Oh, the memories seem to sweet. I remember drinking way to much and not studying nearly enough. I remember the energy that seemed to reverberate all around me. I remember how exciting it was to be in a dorm with so many beautiful women so nearby. I remember nights out on Marshall Street (the big commercial street on campus) and bars like Sutter’s Mill, Hungry Charlies, The Orange which later became Bugsie’s and Faegan’s, where I would later work as a DJ. I remember playing beer pong and other drinking games and then staggering back to our rooms. I remember study hall, where we did actually learn a thing or two.
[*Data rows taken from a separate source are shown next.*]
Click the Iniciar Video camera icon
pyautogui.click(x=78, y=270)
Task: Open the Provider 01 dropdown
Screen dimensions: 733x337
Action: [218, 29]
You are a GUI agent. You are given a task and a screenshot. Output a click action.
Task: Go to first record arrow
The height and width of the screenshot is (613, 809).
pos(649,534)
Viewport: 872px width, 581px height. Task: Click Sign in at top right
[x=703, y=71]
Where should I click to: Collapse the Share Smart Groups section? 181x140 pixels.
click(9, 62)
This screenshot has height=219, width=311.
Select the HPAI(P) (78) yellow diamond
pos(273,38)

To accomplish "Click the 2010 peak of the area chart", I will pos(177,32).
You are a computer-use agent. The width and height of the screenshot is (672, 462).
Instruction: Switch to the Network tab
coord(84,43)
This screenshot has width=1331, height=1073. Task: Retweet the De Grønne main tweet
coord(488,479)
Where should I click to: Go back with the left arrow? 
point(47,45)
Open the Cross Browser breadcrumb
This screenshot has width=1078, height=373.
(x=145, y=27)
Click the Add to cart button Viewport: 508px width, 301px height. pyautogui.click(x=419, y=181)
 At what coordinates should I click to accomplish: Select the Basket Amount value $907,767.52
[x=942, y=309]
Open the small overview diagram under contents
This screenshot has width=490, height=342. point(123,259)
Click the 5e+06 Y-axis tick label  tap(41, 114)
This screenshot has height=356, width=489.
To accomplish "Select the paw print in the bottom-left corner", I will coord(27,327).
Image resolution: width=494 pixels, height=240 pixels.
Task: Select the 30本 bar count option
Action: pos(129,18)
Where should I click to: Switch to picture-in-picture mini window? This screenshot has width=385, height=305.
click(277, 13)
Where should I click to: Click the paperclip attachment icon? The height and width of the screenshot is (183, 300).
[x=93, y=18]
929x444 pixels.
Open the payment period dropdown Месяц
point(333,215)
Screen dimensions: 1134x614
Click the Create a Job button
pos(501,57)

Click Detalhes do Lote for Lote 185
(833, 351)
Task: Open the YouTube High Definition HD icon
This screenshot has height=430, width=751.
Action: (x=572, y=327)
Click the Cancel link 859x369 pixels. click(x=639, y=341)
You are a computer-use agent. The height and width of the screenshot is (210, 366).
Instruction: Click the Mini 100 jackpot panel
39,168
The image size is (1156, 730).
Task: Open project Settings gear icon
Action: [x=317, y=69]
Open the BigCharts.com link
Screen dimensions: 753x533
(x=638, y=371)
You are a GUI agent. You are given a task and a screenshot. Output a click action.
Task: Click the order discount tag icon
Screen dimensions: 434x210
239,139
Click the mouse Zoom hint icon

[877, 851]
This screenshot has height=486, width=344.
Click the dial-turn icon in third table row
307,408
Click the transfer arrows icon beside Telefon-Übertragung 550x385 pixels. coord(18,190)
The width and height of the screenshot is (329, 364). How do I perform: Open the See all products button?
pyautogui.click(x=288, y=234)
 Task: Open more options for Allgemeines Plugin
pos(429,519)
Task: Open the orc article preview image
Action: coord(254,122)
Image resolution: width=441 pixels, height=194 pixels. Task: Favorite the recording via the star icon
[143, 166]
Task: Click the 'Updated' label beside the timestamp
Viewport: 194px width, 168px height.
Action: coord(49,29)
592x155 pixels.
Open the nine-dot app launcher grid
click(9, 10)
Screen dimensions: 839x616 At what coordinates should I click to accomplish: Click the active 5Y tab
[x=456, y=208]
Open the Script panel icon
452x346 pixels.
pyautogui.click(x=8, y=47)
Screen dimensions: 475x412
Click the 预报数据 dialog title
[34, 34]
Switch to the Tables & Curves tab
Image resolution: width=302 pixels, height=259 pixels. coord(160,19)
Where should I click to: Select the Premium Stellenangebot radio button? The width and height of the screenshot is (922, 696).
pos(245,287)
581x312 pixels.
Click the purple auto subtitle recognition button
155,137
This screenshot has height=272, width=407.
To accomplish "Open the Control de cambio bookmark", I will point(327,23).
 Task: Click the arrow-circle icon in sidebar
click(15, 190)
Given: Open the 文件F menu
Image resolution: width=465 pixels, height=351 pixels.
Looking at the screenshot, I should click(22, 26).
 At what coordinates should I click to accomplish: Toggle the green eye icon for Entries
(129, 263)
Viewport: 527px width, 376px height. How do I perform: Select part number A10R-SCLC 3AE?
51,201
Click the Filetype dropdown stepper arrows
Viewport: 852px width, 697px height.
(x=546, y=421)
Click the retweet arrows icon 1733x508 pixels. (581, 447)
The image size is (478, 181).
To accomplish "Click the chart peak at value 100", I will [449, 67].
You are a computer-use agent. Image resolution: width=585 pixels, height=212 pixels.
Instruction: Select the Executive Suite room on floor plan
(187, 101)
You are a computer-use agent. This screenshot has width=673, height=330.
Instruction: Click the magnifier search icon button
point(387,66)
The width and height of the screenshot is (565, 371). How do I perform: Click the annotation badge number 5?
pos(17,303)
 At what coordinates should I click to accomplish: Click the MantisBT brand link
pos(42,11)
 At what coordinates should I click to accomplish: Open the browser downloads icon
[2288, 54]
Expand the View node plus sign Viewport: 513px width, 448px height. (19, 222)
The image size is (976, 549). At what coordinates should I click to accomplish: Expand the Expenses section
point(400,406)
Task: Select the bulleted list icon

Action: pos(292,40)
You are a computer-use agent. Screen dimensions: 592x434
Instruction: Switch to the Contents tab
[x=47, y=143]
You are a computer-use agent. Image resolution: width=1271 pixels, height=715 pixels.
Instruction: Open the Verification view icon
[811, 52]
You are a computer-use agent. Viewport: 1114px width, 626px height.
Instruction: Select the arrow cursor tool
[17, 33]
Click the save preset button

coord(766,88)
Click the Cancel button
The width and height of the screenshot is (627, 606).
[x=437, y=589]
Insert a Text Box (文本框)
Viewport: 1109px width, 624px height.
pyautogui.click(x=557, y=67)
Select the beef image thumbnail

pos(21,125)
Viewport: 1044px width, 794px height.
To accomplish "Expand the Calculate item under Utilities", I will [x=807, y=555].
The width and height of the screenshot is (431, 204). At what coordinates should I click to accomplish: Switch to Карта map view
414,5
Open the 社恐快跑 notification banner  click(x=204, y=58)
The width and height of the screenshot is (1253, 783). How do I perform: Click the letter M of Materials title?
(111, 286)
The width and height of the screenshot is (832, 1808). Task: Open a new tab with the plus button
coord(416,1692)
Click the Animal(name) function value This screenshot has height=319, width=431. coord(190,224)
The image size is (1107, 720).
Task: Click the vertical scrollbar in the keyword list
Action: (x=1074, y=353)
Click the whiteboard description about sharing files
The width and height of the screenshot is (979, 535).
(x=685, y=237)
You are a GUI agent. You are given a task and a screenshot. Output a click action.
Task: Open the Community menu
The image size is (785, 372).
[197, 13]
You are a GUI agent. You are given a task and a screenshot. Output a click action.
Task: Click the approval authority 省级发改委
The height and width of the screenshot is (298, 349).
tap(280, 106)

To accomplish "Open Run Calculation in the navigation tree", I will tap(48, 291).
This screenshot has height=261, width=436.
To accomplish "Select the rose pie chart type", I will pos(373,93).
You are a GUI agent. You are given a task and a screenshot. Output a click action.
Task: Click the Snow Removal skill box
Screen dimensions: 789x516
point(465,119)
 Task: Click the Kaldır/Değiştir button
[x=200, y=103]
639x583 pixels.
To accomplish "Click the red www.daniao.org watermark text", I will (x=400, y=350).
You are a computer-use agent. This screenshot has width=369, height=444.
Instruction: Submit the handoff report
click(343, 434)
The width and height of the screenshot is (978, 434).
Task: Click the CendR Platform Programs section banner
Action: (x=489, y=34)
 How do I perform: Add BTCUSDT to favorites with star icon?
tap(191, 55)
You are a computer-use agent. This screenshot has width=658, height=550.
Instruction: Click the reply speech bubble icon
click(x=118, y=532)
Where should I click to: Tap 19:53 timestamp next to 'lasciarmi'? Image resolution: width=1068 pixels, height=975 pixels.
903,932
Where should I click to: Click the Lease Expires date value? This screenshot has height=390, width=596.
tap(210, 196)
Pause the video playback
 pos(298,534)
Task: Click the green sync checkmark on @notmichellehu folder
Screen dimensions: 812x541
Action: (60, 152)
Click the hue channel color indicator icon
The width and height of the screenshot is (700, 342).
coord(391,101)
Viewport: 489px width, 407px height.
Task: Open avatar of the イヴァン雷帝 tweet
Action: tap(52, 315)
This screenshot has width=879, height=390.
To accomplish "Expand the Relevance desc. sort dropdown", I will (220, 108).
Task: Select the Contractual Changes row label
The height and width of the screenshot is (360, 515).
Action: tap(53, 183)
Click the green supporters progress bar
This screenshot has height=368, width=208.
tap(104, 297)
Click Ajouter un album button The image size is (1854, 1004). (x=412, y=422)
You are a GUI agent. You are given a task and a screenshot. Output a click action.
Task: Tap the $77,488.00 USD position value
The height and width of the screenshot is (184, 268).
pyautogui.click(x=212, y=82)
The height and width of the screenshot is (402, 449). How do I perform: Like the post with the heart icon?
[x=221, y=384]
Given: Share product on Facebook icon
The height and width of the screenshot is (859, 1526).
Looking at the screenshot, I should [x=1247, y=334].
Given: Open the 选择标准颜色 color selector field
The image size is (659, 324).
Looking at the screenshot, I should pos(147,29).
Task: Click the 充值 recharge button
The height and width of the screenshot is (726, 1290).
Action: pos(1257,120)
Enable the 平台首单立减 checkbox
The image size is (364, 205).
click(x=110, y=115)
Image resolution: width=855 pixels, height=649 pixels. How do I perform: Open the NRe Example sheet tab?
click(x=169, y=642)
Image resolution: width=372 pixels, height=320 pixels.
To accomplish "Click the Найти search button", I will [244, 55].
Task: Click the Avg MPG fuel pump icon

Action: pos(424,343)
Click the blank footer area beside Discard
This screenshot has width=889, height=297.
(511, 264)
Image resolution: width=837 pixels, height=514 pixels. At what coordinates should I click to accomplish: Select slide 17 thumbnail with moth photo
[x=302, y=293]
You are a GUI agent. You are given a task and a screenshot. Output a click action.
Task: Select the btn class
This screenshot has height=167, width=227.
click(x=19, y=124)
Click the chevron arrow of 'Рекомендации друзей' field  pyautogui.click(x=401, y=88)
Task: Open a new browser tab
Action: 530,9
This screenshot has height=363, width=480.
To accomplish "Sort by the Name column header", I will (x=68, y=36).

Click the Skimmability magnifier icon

I remember a tunnel that connected Flint Hall to Day Hall on Mt. Olympus (with that much snow you sometimes needed a tunnel). Down in that tunnel we congregated at the bookstore, a little fast food joint where you could get a burger and fries late at night. That’s also where we did our laundry. I remember a little club called the “Mount Inn,” (yeah, it was a corny name) where during my second year I worked pouring beer and booking bands. I remember scurrying down the long, seemingly never ending steps to get to the main campus for class and then slowly trudging back up. I remember those rare days in Fall and Spring; warm days when it felt like heaven on earth. We didn’t get many days like this, so we made sure to take full advantage; congregating outside and shedding some of our layers of clothes, playing ‘bee (Frisbee) till it was too dark to see the plastic disc anymore. And just talking. Talking about nothing and everything. Talking about our pasts and what we hoped for in the future. But most of all I remember laughing so hard that it hurt sometimes and it makes me want to cry right now as I type these words and remember how happy I was.

Syracuse changed my life in so many positive ways and helped me believe in myself and I thank my friends, especially my best friend Kevin, for always being there when I needed him and helping me to find the courage I lacked. It was a long time ago, and so many things have happened since. I’ve lost my father and my sister, Elizabeth, to deaths far too early in their lives. I’ve had one career in radio, another in sales and another still to come. I’ve became much more cynical. And I definitely don’t laugh nearly as much.

But when I get down and blue it’s easy to reach into the past and think of the friends I had then and still have now and slowly the blues slip away. As the song says it was “long ago and far away,” but it often also feels like yesterday.

A little bit of courage was all we lacked, so catch me if you can ’cause I’m goin’ back.